WHAT IS BEING ASKED » Please return every line of the records that contains the word "input".
┄┄┄┄┄┄┄┄┄┄
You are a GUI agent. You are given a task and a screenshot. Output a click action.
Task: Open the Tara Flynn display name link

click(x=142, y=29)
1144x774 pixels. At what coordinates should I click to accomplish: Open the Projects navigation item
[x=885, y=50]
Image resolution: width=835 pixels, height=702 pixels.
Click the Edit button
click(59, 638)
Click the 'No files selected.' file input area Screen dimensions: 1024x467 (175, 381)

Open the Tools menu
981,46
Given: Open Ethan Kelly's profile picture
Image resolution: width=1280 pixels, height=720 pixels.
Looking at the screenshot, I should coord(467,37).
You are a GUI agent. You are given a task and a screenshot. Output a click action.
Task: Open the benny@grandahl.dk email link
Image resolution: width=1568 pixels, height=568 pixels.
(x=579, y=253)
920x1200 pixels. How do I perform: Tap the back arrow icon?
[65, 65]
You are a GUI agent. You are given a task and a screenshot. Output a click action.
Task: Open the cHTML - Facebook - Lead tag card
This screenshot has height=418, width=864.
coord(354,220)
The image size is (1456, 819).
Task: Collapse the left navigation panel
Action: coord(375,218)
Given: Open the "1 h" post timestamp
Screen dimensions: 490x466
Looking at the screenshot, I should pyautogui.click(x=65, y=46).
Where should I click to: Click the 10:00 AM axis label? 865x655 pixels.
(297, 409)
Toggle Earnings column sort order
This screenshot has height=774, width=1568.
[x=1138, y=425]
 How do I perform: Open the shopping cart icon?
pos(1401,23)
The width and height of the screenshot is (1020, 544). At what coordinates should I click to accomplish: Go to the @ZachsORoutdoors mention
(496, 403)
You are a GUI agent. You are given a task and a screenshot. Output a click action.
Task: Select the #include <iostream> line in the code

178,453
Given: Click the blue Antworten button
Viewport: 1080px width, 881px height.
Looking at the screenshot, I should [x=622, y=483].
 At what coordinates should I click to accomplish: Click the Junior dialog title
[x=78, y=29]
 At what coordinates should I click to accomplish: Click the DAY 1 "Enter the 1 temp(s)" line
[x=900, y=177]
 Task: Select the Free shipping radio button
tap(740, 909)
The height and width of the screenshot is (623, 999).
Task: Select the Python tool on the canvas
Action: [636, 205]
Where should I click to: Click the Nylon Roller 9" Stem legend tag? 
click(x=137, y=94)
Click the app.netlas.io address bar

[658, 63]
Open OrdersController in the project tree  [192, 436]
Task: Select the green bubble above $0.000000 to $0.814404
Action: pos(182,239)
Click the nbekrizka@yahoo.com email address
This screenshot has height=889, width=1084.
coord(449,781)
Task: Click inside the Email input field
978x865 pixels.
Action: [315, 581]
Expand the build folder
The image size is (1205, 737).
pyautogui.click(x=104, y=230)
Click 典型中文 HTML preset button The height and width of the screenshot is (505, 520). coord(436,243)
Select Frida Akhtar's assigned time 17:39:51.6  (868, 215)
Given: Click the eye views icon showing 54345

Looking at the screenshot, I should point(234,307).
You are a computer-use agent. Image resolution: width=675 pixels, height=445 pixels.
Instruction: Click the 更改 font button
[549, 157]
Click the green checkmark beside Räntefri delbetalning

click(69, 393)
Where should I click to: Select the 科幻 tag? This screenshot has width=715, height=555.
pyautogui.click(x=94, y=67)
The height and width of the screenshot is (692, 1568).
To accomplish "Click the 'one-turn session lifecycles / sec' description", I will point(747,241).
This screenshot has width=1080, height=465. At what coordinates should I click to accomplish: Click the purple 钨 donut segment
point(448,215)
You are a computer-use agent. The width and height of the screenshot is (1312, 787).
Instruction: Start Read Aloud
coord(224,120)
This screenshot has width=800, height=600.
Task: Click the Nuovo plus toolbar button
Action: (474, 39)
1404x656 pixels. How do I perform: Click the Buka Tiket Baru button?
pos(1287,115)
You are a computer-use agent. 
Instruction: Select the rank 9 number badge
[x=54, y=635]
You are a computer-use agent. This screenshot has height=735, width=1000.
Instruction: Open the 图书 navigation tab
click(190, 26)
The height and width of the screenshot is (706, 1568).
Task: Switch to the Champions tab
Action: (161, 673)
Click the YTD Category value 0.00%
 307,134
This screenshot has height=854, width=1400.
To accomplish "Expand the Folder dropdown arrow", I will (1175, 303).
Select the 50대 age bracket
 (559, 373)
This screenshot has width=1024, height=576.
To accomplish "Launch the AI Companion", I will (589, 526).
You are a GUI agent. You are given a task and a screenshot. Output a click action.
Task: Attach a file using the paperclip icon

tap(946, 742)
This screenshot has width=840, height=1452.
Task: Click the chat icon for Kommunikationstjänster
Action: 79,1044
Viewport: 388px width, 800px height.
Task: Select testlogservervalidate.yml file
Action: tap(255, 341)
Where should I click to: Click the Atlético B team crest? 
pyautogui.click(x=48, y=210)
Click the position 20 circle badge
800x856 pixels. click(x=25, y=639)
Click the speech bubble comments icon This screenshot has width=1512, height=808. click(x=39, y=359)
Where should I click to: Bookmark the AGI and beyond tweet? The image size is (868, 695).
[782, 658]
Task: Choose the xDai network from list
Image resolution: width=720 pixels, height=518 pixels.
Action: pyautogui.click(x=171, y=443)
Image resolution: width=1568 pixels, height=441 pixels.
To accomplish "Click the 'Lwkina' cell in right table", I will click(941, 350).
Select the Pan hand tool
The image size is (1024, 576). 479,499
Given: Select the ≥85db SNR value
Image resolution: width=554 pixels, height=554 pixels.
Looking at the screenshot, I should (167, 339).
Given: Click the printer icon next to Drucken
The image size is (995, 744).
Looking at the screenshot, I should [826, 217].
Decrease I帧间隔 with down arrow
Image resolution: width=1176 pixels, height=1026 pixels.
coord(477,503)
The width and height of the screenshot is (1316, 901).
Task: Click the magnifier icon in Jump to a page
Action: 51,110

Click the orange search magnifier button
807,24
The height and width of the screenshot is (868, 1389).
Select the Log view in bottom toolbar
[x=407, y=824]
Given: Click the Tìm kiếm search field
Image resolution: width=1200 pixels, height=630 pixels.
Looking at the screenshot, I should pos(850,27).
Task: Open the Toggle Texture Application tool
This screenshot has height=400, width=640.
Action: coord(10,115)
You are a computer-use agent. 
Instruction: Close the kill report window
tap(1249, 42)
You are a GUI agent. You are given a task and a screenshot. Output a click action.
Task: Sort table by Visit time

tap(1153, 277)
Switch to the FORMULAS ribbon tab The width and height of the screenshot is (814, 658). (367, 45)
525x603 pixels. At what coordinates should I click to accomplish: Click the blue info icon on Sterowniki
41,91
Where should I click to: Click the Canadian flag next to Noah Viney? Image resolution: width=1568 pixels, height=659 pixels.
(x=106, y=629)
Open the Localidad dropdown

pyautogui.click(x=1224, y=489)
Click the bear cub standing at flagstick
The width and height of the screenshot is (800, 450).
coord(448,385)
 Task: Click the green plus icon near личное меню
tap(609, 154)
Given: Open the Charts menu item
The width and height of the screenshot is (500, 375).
┄┄┄┄┄┄┄┄┄┄
TASK RESPONSE »
Click the 'No files selected.' file input area Screen dimensions: 1024x467 (175, 381)
Task: Click inside the Email input field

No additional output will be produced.